What is asked
Count the lines in the data below that contain the word "Where", and reply with only the number.

-- start --

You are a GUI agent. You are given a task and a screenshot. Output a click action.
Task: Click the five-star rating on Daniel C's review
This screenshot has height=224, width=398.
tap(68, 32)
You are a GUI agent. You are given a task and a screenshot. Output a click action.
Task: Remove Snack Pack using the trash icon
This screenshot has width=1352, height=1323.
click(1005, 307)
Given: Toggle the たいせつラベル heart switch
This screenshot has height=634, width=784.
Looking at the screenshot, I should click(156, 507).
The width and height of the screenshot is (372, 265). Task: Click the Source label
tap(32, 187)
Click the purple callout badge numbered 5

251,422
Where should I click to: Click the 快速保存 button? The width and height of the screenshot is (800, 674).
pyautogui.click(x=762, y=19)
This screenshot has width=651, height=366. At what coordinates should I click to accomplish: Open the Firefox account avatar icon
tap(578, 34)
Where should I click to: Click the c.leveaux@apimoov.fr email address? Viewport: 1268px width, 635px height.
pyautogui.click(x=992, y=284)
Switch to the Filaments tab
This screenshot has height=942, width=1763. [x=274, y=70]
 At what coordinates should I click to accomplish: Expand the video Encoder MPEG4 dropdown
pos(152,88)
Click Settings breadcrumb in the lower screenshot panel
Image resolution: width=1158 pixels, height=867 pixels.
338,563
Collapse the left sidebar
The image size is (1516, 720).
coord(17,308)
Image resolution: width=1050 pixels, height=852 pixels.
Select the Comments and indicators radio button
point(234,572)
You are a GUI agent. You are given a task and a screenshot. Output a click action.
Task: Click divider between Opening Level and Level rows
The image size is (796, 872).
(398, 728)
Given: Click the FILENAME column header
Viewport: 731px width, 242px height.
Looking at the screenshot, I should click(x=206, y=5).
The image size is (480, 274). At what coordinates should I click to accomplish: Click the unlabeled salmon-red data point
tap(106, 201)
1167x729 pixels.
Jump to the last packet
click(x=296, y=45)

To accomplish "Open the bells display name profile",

-- end --

Final result
2